На златом крыльце сидели - стр. 57
Андрюша стоял еще у окна, прижав лоб к разгоряченному стеклу, а потом ощутив духоту, распахивал его, жадно вдыхал прохладу внезапно смеркшегося дня.
Ушедшее до нового дня солнце уносило с собой все дневные думы, и в наступившей тишине Андрюша еще немного любовался видом расцвеченного новыми огнями города. Вот там, за мостом, на другом берегу, тянется прямая широкая улица, и от нее разлетаются в разные стороны переулочки, как от сильного ствола разметавшиеся сучья и молодые побеги.

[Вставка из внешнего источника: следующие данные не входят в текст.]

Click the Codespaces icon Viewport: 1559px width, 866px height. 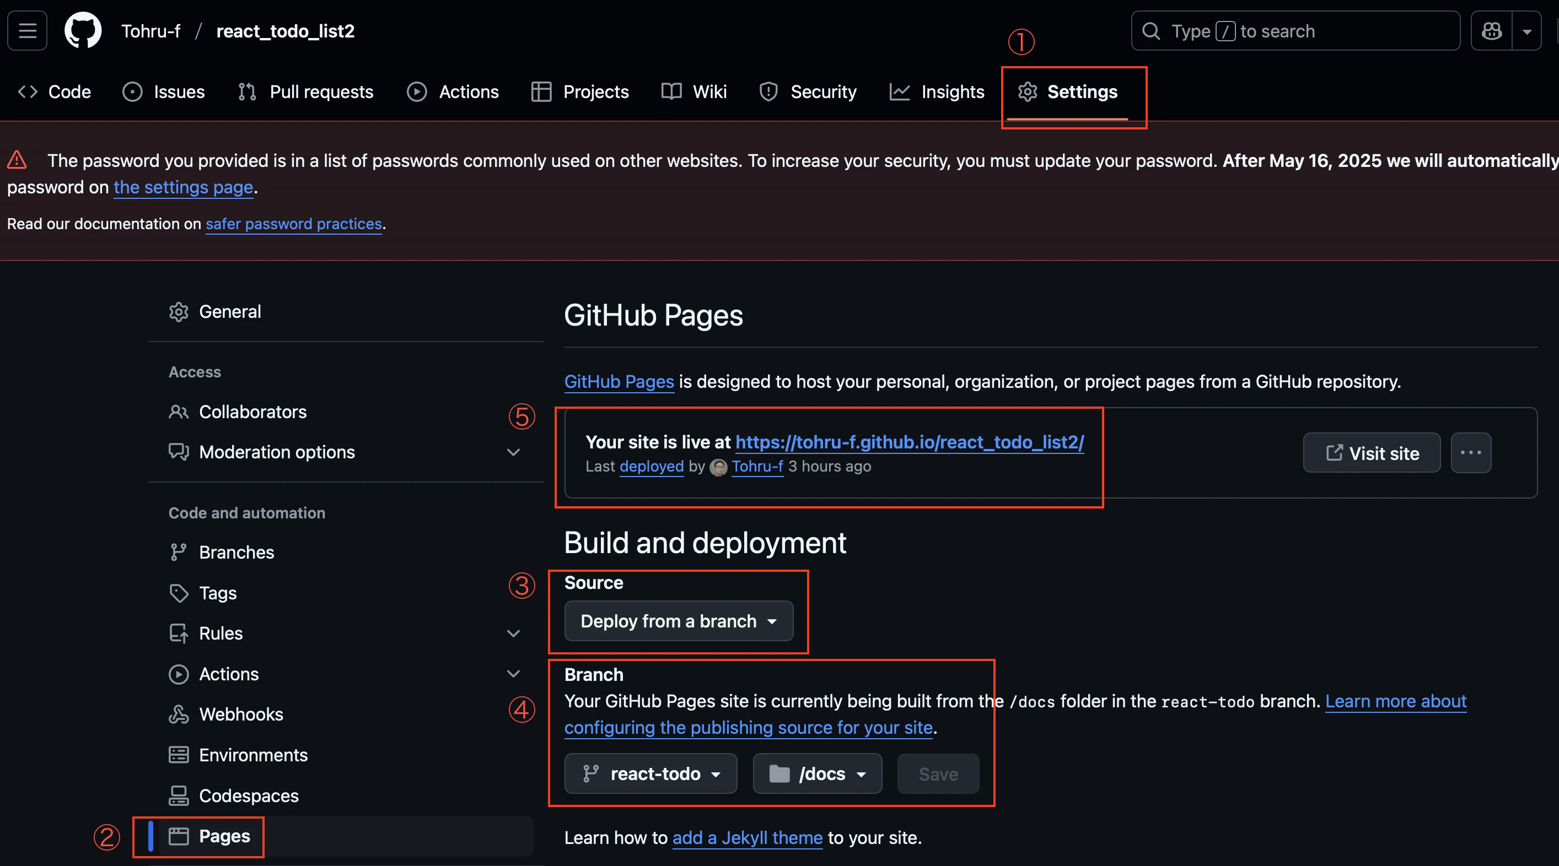point(179,795)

В одном из этих переулков среди невидных из окна мастерской приземистых облупившихся домишек, притулился и его, с какого-то не младенческого, но раннего возраста ставший родным дом. В доме всего два этажа; в нижнем расположен магазин канцелярских товаров, в котором маленький Андрюша покупал свои первые цветные карандаши и коробки с разноцветными палочками пластилина, а во втором, в коммунальной квартире, одной из семи квартиросъемщиков, является Лидия Николаевна Фаустова.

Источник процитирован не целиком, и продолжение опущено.